The Changing DowMonday, September 16th, 2013
After the closing bell on September 20, Alcoa, Hewlett-Packard and Bank of America will be dropped from the Dow Jones Industrial Average. In what will be the biggest shake-up to the 30-stock index in nearly a decade, the three stocks will be replaced by Nike, Visa and Goldman Sachs.
The changes were driven by the low stock price of the three companies slated for removal, along with the Index Committee’s wish to diversify the Index’s sector and industry group representation. Unlike the market-cap weighted S&P 500, the Dow is a price-weighted index.

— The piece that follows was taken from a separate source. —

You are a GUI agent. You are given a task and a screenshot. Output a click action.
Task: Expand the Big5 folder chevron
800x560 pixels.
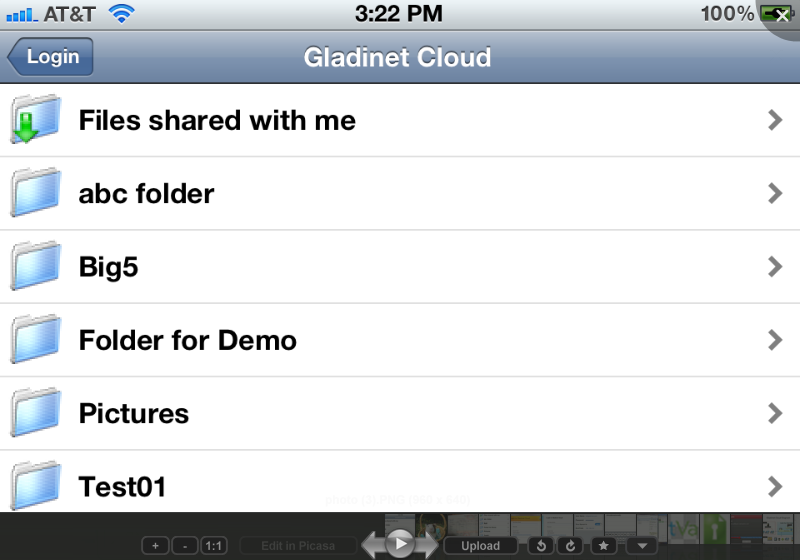click(x=774, y=267)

Day-to-day movements in low-priced Dow stocks such as Alcoa (currently trading for around $8 per share) have little impact on the benchmark’s performance.
While the S&P 500 is a more widely used benchmark in the investment community, the Dow gets more media attention and is probably better-known to most individual investors.

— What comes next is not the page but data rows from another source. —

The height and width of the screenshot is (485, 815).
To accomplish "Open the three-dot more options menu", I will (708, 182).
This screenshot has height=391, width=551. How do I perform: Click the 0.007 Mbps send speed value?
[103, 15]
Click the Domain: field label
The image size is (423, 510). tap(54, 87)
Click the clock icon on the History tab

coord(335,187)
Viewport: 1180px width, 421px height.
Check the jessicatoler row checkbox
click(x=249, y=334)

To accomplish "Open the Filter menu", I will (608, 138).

It can be argued that if the Index Committee truly wanted the Dow to better reflect the current environment, it should have added a company such as Google or Apple. However, these two stocks currently trade at share prices of roughly $900 and $500, respectively, meaning they could have too big a sway on daily price moves. For example, at current levels, Apple would overwhelm the Dow with about a 25% weighting, or about double the effect of current Dow component IBM. On the other hand, Alcoa’s low share price causes it to have very little impact on the Dow. A 50% move in Alcoa would push the index up by only about 40 points.